Una delle domande più frequenti che mi sono state rivolte da personaggi interessati, curiosi, studenti è “che cosa Altiero Spinelli penserebbe dell’Unione Europea di oggi”.
Nel momento in cui Spinelli, insieme a Rossi, mise mano al testo del celebre «Manifesto di Ventotene» (il cui titolo completo è «Per un’Europa libera e unita. Progetto d’un manifesto») era il 1941; l’anno peggiore della Seconda guerra mondiale, quello in cui ogni speranza sembrava annichilita dalla travolgente avanzata delle armate tedesche in Europa affiancate, in qualche modo, dalle affaticate forze armate italiane. In quel momento “l’Europa unita” era di fatto una realtà: l’occupazione tedesca aveva realizzato, effettivamente, l’unità europea. Una «Unione» che era l’applicazione di un modello oppressivo e schiavistico su tutti i popoli d’Europa. Nulla di cui oggi si possa sentire la mancanza o la desiderabilità.
I giovani di Ventotene non potevano immaginare ciò che sarebbe successo successivamente. Non potevano figurarsi la fine del ruolo egemone della Gran Bretagna in Europa, sostituita attivamente ed efficacemente dagli Stati Uniti d’America. Non potevano immaginare il “Piano Marshall”, né l’iniziativa che nel maggio del 1950 portò alla creazione della “Comunità europea del carbone e dell’acciaio”. Non potevano prevedere la nascita di una Comunità economica europea nel 1957. In poche parole, non potevano immaginare che i primi sforzi di integrazione pacifica e volontaria del continente – non quindi una conquista imperiale – sarebbero stati rivolti alla dimensione economica. Prioritario per Spinelli e per Ernesto Rossi era sempre stato l’aspetto politico, la “costituzionalizzazione” dell’unità europea, gli Stati Uniti d’Europa. Per questo motivo, quando la comunità economica europea nacque, Spinelli la dileggiò definendola la «beffa del mercato comune». Non potevano bastargli l’unione doganale e il mercato come quadro di una possibile unità politica.

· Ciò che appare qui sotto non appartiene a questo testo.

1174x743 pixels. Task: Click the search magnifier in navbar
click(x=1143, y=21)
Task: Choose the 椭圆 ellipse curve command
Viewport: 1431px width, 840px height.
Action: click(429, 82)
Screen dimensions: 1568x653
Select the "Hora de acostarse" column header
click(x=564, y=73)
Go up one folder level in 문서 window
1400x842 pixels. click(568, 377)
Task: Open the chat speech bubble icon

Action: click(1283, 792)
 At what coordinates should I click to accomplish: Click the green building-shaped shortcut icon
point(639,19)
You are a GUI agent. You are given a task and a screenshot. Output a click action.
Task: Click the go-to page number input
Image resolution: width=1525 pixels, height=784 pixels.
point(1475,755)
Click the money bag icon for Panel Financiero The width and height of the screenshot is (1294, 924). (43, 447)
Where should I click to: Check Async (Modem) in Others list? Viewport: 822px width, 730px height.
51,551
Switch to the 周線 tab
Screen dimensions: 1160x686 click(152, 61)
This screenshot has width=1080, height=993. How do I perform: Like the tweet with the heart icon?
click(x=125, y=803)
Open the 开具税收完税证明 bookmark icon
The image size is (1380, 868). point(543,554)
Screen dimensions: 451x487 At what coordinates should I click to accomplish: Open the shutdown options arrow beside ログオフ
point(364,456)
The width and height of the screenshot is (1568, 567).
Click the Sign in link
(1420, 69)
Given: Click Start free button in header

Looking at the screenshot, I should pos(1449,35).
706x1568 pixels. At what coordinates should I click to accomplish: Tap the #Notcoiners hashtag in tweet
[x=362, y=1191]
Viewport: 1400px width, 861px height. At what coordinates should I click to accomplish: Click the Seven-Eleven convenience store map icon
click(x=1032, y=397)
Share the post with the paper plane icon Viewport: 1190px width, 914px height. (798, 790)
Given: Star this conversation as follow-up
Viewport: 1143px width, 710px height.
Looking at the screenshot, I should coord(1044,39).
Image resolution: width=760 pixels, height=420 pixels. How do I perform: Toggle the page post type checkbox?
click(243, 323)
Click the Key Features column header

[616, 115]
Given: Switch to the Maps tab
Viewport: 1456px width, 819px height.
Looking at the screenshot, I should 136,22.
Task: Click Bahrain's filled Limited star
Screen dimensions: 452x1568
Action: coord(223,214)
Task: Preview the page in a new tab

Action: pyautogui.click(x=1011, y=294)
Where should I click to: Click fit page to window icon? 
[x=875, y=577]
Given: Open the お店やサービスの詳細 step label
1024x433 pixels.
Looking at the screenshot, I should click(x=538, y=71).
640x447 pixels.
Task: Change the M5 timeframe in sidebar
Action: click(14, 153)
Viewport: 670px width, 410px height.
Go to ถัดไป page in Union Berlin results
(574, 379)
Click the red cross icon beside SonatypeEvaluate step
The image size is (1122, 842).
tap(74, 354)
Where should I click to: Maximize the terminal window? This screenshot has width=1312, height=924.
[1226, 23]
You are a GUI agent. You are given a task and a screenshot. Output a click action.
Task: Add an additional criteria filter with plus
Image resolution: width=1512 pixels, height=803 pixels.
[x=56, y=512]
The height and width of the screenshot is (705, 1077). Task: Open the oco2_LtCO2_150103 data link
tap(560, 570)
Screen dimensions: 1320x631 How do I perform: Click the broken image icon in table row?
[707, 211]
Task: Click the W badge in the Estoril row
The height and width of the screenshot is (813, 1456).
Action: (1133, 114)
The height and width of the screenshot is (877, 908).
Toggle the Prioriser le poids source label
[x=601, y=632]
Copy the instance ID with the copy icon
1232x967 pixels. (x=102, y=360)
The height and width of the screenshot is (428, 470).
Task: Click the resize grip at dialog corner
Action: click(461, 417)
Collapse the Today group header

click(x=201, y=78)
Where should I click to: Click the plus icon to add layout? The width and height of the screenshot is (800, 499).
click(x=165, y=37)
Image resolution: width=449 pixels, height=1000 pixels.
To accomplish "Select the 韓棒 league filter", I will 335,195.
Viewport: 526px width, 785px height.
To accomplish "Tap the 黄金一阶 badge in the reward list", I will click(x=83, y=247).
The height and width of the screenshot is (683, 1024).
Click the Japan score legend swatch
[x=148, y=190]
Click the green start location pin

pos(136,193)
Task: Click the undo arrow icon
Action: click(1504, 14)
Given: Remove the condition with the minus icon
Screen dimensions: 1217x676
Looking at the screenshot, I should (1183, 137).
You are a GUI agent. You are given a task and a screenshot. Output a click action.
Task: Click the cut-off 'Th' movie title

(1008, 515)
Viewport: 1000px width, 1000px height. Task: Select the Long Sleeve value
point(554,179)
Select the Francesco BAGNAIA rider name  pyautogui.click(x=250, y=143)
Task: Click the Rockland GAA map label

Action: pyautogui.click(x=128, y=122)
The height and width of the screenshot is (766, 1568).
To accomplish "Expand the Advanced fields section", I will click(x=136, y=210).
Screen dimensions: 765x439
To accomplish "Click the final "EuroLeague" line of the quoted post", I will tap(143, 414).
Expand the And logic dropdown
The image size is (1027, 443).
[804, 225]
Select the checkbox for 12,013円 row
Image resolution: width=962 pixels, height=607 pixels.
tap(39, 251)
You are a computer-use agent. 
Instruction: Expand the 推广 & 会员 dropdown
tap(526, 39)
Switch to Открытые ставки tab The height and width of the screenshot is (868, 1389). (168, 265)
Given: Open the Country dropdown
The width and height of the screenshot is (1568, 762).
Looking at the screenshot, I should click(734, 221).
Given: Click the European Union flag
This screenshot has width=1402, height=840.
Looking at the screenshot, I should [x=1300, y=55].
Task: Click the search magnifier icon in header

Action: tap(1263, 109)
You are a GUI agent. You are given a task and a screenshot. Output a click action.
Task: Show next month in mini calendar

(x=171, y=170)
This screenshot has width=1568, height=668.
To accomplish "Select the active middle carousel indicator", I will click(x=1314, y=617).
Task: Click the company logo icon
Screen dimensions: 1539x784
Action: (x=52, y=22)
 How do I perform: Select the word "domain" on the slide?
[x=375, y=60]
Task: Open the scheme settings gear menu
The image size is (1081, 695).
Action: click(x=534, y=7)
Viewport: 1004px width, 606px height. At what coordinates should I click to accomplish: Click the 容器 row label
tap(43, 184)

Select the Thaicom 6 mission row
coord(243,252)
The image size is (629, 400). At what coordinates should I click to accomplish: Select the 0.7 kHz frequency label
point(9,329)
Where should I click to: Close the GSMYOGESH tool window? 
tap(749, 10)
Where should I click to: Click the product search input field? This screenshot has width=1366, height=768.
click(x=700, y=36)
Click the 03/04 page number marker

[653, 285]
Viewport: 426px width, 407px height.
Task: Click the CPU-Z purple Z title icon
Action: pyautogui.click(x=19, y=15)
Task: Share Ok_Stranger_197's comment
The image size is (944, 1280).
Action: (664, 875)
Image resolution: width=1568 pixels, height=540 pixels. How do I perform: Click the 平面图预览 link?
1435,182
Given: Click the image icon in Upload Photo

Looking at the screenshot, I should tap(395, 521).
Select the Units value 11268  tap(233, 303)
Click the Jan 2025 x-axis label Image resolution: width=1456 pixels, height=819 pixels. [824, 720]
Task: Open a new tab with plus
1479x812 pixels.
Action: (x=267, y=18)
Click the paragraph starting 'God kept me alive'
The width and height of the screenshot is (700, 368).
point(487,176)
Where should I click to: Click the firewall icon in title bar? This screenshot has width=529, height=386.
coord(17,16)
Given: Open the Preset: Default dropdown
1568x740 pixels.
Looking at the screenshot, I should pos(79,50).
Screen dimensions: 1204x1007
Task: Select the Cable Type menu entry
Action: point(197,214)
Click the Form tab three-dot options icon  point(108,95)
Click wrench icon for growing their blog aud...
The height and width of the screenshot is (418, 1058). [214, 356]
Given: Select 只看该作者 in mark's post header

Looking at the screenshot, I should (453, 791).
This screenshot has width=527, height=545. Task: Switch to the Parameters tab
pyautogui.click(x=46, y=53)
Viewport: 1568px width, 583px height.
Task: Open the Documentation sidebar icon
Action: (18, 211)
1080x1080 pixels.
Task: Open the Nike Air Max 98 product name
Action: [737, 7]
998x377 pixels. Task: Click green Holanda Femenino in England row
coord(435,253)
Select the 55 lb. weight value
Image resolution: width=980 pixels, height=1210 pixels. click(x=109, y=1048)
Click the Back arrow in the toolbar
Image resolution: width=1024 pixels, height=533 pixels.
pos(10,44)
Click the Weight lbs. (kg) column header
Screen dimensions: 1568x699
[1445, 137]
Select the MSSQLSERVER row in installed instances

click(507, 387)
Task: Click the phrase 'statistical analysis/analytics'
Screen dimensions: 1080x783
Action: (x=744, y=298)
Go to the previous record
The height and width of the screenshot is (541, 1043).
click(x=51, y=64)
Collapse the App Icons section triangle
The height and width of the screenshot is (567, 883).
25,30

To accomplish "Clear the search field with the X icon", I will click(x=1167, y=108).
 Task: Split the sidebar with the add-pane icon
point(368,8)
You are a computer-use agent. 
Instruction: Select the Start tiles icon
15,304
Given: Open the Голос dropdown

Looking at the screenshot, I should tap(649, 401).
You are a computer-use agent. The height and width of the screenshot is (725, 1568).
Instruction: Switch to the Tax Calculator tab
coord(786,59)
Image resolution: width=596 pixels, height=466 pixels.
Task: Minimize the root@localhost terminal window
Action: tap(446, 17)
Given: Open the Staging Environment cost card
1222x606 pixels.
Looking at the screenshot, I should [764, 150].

In seguito, durante i molti anni di attività politica che Spinelli aveva ancora davanti a sé (morì nel 1986) pensò spesso ai modi per instillare la fiamma dell’unità politica nel corpo della Comunità economica europea. Lo fece come commissario europeo, dal 1970 al 1975, senza molta fortuna. Lo fece soprattutto come parlamentare italiano ed europeo dal 1976 al 1986: dieci anni in cui Spinelli cercò di portare avanti il ruolo costituente del Parlamento europeo, eletto a suffragio universale e diretto solo dal 1979, rendendolo l’assemblea costituente della futura Europa politica.
L’unione politica, quindi. Credo che Spinelli oggi continuerebbe a ricordare la priorità necessaria del processo di integrazione del continente: l’unione politica. Un’unione in grado di organizzare non solo il mercato unico, la politica agricola comune, la politica commerciale comune, l’insieme di norme condivise per la libera circolazione di merci, persone, servizi e capitali; un’unione che sappia parlare con una sola voce sullo scenario internazionale, dotandosi anche della capacità di far pesare il suo ruolo economico commerciale con una forza militare credibile; un’unione che sia di pace, la vera pace, quella dove i conflitti sono impossibili, dando senso alla interdipendenza esistente tra gli Stati e le nazioni, non solo europee.
Questo probabilmente direbbe oggi Altiero Spinelli: che siamo a metà del guado. Che abbiamo una moneta unica e una banca centrale ma non abbiamo il potere politico che gestisca il peso complessivo dell’Europa sulla scena internazionale. Che abbiamo ventisette diverse politiche di bilancio e ventisette differenti politiche sociali. Sarebbe schifato – quasi sicuramente anche fisicamente schifato – dal dilagare del populismo sovranista, dallo snaturamento delle forze politiche di sinistra e progressiste, che si rifugiano nelle ricette del socialismo nazionale; sarebbe inorridito dai vetero comunisti che salutano in Putin una forza legata alla “tradizione” quindi, tutto sommato, accettabile se quella tradizione è l’autoritarismo sovietico.
L’ultima frase del suo Diario europeo è “povera Europa!”. Ecco, probabilmente questo sarebbe il suo commento oggi, trentotto anni dopo la sua morte.